Which brings us back to the recent surge in opioid addiction and overdose. What makes this class of drugs unique is that they are extremely addictive and they produce an experience of intense euphoria or joy. They are, as we commonly refer to them, "painkillers."
Americans must be suffering from an awful lot of pain. The national fatal overdose rate for opioids was 10.3 per 100,000 in 2015. But it's far higher in some states. (According to Caldwell, the rate is over 30 per 100,000 in New Hampshire and over 40 in West Virginia.) Perhaps most astonishing of all is the fact that more than one-in-three Americans are prescribed painkillers every year.
That stunning statistic raises a range of important questions — about why doctors are filling so many prescriptions for such powerful and dangerous drugs, and about the motives of the pharmaceutical companies that market and sell them. But the most troubling and most needful questions need to be directed at the millions of Americans who seek out these drugs to relieve one or another form of pain and allow themselves to become addicted.

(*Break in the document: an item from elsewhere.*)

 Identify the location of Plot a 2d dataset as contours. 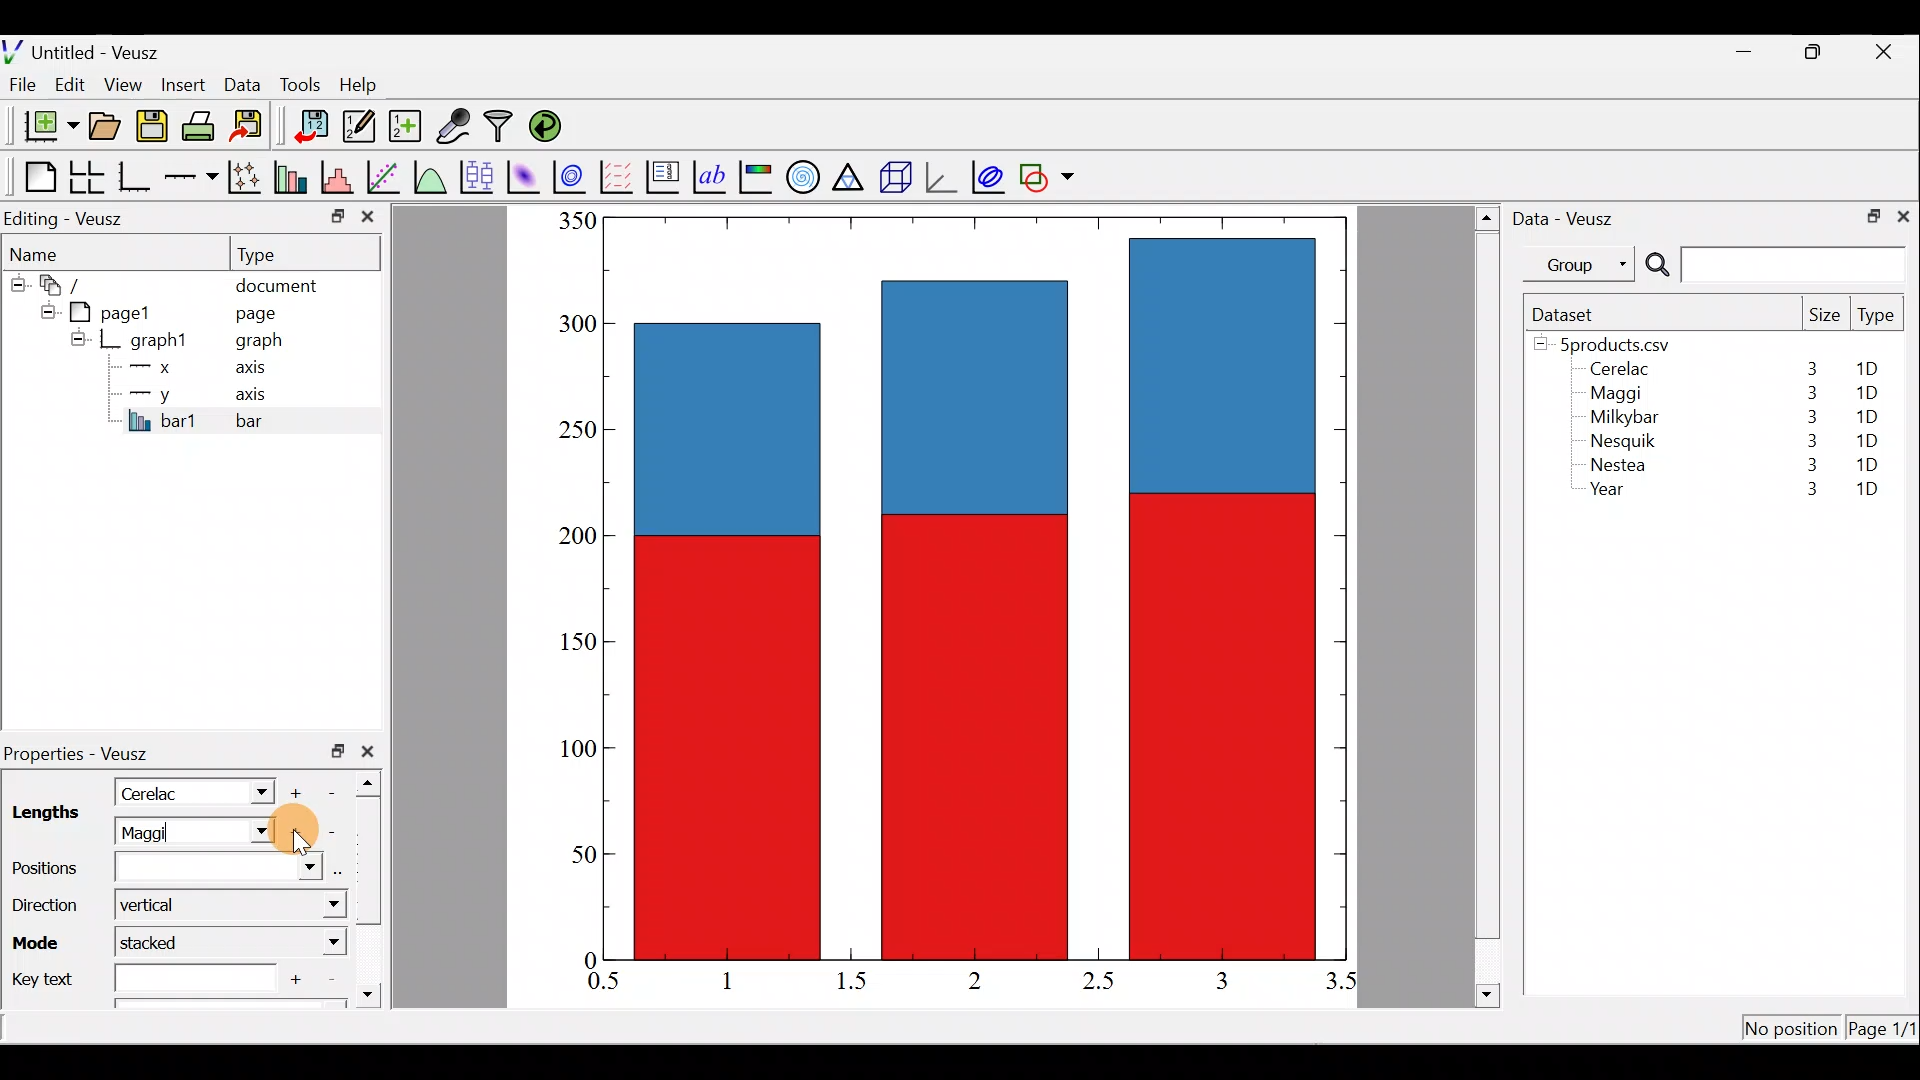
(574, 176).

Some will object to this way of putting it: How dare I insinuate that these men and women exercise agency in becoming ensnared by addiction. But I'm not casting blame or judgment. I'm trying to understand the very real allure of such drugs and the experiences they facilitate. Not just the experience of drug-induced euphoria — but the experience of intense addiction itself, which can have its own attractions.
Our national creed frees us to pursue happiness as we wish. But who among us really knows how to be happy — especially in an age of declining religious observance and the weakening of other communal institutions? If happiness requires a pursuit of purposes, of setting and realizing a set of rewarding goals, then what could be happier than a life devoted to scoring the next pill and enjoying the flood of pleasure and release that follows from taking it, one after another after another? Yes, the happiness is self-destructive, ultimately incompatible with any purposes beyond the self, and for some it's even life-destroying. But what's worse: A life of painful and pointless sobriety? Or one dedicated to the purposeful release from personal pain and the (temporary but repeatable) achievement of joy, elation, and completion?
That, I suspect, is how the choice appears to many of those who end up ensnared in opioid addiction.
There are many forms of pain, many kinds of suffering. Opioids are just the latest and perhaps the most intense and dangerous way in which Americans have sought relief from the spiritual agonies that seem to accompany a life of freedom. It's unlikely to be the last.